A judge has slapped down efforts by the Arizona Chamber of Commerce and Industry to block people from voting whether to hike income taxes on the rich to generate $690 million a year for education.

In an extensive ruling Thursday, Maricopa County Superior Court Judge James Smith acknowledged that, strictly speaking, hiking the top income tax rate from 4.54 percent to 8 percent for those earning more than $250,000 a year actually increases the tax rate on those earnings by 76 percent. Similarly, taking the tax rate for earnings above $500,000 for individuals to 9 percent is a 98 percent increase over the current rate.

But Smith said that did not make it inherently misleading for organizers of the Invest in Ed initiative to describe the tax hikes as 3.46 percent and 4.46 percent, the absolute difference between the current rate and the proposed new ones.

It is true, Smith said, that technically speaking, the 100-word description of the key provisions of the measure, required by state law, should probably have said it was raising the tax rate by 3.46 and 4.46 “percentage points,” respectively.

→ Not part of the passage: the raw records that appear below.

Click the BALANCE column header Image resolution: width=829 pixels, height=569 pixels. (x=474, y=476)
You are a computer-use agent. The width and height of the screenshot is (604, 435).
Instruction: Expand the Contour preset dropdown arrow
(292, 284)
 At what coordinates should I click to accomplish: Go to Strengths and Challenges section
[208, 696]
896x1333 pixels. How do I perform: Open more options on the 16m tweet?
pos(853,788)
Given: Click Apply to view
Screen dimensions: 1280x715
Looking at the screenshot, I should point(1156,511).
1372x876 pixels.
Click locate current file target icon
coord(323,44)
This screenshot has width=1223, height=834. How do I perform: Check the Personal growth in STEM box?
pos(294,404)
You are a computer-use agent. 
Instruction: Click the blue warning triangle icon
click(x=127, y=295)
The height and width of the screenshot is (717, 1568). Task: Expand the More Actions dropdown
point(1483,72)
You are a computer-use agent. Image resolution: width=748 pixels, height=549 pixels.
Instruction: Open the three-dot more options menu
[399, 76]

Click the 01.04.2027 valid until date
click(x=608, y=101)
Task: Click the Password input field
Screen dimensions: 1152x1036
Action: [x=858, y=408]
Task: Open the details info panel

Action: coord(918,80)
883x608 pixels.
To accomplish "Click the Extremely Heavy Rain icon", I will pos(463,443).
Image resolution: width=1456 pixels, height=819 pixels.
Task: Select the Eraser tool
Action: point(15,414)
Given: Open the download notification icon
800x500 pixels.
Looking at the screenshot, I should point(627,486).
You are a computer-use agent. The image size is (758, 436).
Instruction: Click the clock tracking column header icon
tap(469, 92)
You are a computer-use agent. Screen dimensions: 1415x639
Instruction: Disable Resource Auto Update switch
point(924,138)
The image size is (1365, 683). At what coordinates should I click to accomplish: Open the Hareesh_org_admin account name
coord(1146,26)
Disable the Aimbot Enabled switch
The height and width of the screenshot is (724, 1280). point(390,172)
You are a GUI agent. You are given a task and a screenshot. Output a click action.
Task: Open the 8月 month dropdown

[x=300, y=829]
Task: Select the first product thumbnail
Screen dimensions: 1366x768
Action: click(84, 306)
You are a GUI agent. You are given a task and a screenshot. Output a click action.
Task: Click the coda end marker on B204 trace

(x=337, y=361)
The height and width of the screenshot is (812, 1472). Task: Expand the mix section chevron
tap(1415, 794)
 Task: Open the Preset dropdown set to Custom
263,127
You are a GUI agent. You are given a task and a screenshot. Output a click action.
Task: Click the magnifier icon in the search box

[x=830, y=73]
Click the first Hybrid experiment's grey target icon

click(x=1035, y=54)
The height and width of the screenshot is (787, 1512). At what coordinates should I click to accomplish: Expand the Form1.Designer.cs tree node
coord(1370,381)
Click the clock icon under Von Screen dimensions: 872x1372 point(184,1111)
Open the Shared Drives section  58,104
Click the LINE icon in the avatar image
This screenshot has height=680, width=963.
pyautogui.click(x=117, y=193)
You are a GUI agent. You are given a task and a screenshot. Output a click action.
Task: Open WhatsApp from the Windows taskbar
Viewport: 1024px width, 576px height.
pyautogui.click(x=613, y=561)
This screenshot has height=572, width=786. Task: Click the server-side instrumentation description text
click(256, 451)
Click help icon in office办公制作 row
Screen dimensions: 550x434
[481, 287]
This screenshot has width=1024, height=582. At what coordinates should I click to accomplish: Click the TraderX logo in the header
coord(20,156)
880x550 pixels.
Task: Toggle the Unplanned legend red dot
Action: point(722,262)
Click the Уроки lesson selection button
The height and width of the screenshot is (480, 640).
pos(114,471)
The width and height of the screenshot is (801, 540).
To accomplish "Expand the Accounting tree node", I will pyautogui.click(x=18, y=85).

“While that likely would be more precise, the existing summaries are not fatally misleading without that verbiage,” the judge wrote, meaning the use of the smaller numbers is not enough to block a vote.

Attorneys for the chamber had argued the use of 3.46 and 4.46 percent was misleading, causing some people to sign the petition to put the issue on the November ballot who would have balked at a measure described as hiking tax rates by 76 and 98 percent, even just for the rich.

Smith conceded that initiative organizers crafted the description “undoubtedly … to appeal to potential voters.” But he said that does not make it inaccurate or misleading.

Anyway, the judge pointed out that the full text of the initiative — including the current and proposed tax rates — were attached to the petitions, so those who might have been confused could check for themselves before signing.